Every non-2xx response carries this body shape:

{
  "error": {
    "code": "rbac_denied",
    "message": "You do not have AgentAuthor at /acme/production.",
    "request_id": "req_01ABCDE..."
  }
}

code is machine-readable; message is human-readable. request_id matches the value in the X-Request-ID response header — quote it when filing a support issue.

Idempotency

Mutating endpoints accept an optional Idempotency-Key header. Same key + same body within 24h returns the original response without re-executing. Useful for retry-safe machine clients.


Resource endpoints

Every Kind in /docs/manifest-schema has a parallel REST surface:

KindListCreateReadUpdateDelete
OUGET /ousPOST /ousGET /ous/{id}PATCH /ous/{id}DELETE /ous/{id}
GroupGET /groupsPOST /groupsGET /groups/{id}PATCH /groups/{id}DELETE /groups/{id}
RoleBindingGET /role-bindingsPOST /role-bindingsGET /role-bindings/{id}DELETE /role-bindings/{id}
AgentGET /agentsPOST /agentsGET /agents/{id}PATCH /agents/{id}DELETE /agents/{id}
SkillGET /skillsPOST /skillsGET /skills/{id}PATCH /skills/{id}DELETE /skills/{id}
MCPDeploymentGET /mcp-deploymentsPOST /mcp-deploymentsGET /mcp-deployments/{id}PATCH /mcp-deployments/{id}DELETE /mcp-deployments/{id}
CredentialGET /credentialsPOST /credentialsGET /credentials/{id}DELETE /credentials/{id}

Role bindings and credentials don't expose PATCH — to change them, delete + recreate. This is intentional; it means the audit log captures discrete grant + revoke events instead of mutable rules that drift in meaning.


Agent invocation

The endpoint that does work, as opposed to the endpoints that govern who can do work.

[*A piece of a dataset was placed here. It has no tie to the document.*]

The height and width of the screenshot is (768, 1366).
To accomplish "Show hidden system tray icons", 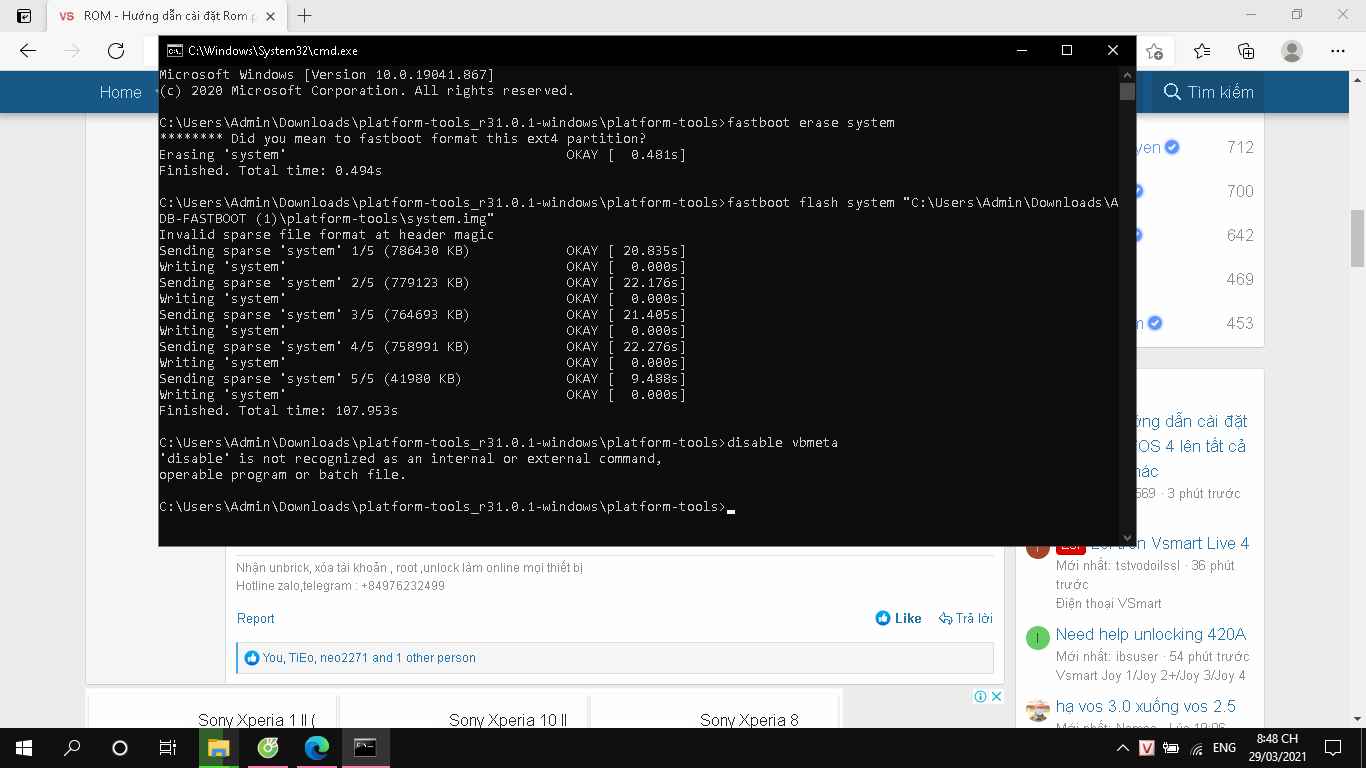I will click(x=1123, y=748).
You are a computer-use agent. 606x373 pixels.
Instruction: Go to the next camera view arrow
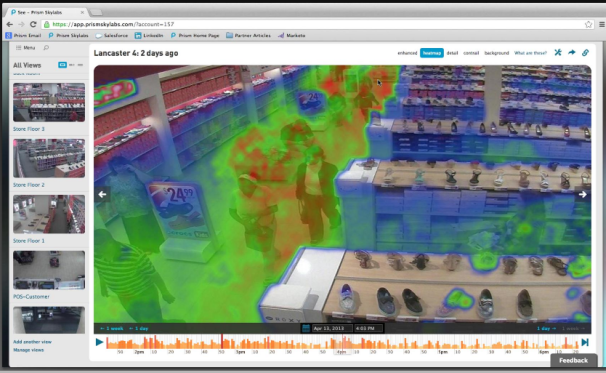point(582,194)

POST /agents/{id}/invoke { "messages": [ {"role": "user", "content": "Summarize the latest support tickets."} ], "stream": false }

Response (non-streaming) carries the full assistant reply, the tool-use trace, and the session id for follow-up turns.

For streaming, set stream: true and consume the text/event-stream response — events are agent.text_delta, agent.tool_use_start, agent.tool_use_end, agent.complete. Same shape the console's chat surface consumes.

For a multi-turn conversation, pass session_id from the prior response on the next request — Powerloom stitches the turns together server-side, including memory retrieval and any approval-pending pauses.


Audit log

Every state-changing action lands in the audit log; you can query it.

GET /audit?action_verb=create&resource_kind=agent&since=2026-04-01

Filters: action_verb, resource_kind, resource_id, actor_principal_id, since, until. All optional; an unfiltered request returns the most recent 50 events.

For an export, GET /audit/export?format=csv returns a streaming CSV with the same filters applied. Large exports stream over many minutes — keep the connection open.


Notifications

The Phase 34 surface — list your unread, mark read, manage preferences, mint push subscriptions.

GET /me/notifications GET /me/notifications/unread-count POST /me/notifications/{id}/read GET /me/notification-preferences PUT /me/notification-preferences/{kind} POST /me/push-subscriptions GET /push/vapid-public-key # public, no auth

The notification stream GET /me/notifications/stream is server-sent events; consume with the standard EventSource API.


What this surface doesn't do

The REST API doesn't proxy LLM calls. When you POST /agents/{id}/invoke, Powerloom calls the upstream runtime (Anthropic by default) directly with your encrypted credential — we don't sit between you and Anthropic, we just govern who's allowed to make the call.

The REST API doesn't expose internal compliance machinery (audit chain hashing, work-chain events, reconciler internals) on the public surface. Those live behind the /_admin/ prefix and require super-admin auth, which is gated to the Powerloom-side super-admin team only.